Anthony S. Bryk

Anthony S. Bryk is the ninth president of The Carnegie Foundation for the Advancement of Teaching. He held the Spencer Chair in Organizational Studies in the School of Education and the Graduate School of Business at Stanford University from 2004 until assuming Carnegie's presidency in September 2008. He came to Stanford from the University of Chicago where he was the Marshall Field IV Professor of Urban Education in the sociology department, and where he helped found the Center for Urban School Improvement, which supports reform efforts in the Chicago Public Schools. He also created the Consortium on Chicago School Research, a federation of research groups that have produced a range of studies to advance and assess urban school reform. His current research and practice interests focus on the organizational redesign of schools and school systems and the integration of technology into schooling to enhance teaching and learning.

Dr. Bryk's work in issues related to school improvement and the coherence of schools as organizations is among the most studied in the field. He was kind enough to offer his thoughts in an interview.

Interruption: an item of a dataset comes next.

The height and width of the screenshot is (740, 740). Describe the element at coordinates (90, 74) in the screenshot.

Video Interview of Tony Bryk

January 14, 2011

Q: Many people think about education as what goes on between a teacher and  students inside the classroom. What led you to look more broadly at the school as the organizational unit?  How does the school environment affect what goes on in the classroom?Q: Your work and that of your colleagues describes differences between  a coherent and an incoherent school organization.  How much do we know about how a school can move from one to the other? Q: Could you please describe situations with which you are familiar when improvement efforts were less effective because of organizational shortcomings? Q: For some practitioners, it is hard to conceptualize what is meant by "data" when discussing schools (other than test scores). Will you help orient them? Can you describe a case in which data were used effectively? Q: When school organizations are seriously focused on issues of coherence and collective efficacy, is there still opportunity for innovation? Q: Can you describe a culture shift an individual teacher might experience if his or her school goes through "best-case-scenario" improvement? Q: How might a teacher experience the changes you describe in his or her work, particularly when engaging with colleagues? Q: If we were looking through the eyes of students, how is school coherence or incoherence experienced?Q: You have written that trust is an important element when considering school improvement efforts. Could you describe the work that led to this conclusion?

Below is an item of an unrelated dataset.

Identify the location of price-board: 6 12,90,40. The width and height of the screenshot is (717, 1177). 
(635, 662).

Partial list of  publications:

Organizing Schools for Improvement

Publication Author:   Anthony S. Bryk

In Phi Delta Kappan, Vol. 91, No. 7 (April 2010): pp. 23-30.

Abstract: How schools are organized and interact with the local community can dramatically alter the odds for improving student achievement. There are five essential supports for school improvement: a coherent instructional guidance system, the professional capacity of its faculty, strong parent-community-school ties, a student-centered learning climate, and leadership that drives change. A longitudinal study by the Consortium on Chicago School Research on more than 400 schools found that schools with strong indicators for these supports were much more likely to improve than were schools with weak indicators.

Organizing Schools for Improvement: Lessons from Chicago

Publisher: The University of Chicago Press

Authors: Anthony S. Bryk, Penny Bender Sebring, Elaine Allensworth, Stuart Luppescu, and John Q. Easton

Abstract: In 1988, the Chicago public school system decentralized, granting parents and communities significant resources and authority to reform their schools in dramatic ways. To track the effects of this bold experiment, the authors of Organizing Schools for Improvement collected a wealth of data on elementary schools in Chicago. Over a seven-year period they identified one hundred elementary schools that had substantially improved—and one hundred that had not. What did the successful schools do to accelerate student learning?

The authors of this illuminating book identify a comprehensive set of practices and conditions that were key factors for improvement, including school leadership, the professional capacity of the faculty and staff, and a student-centered learning climate. In addition, they analyze the impact of social dynamics, including crime, critically examining the inextricable link between schools and their communities. Putting their data onto a more human scale, they also chronicle the stories of two neighboring schools with very different trajectories. The lessons gleaned from this groundbreaking study will be invaluable for anyone involved with urban education.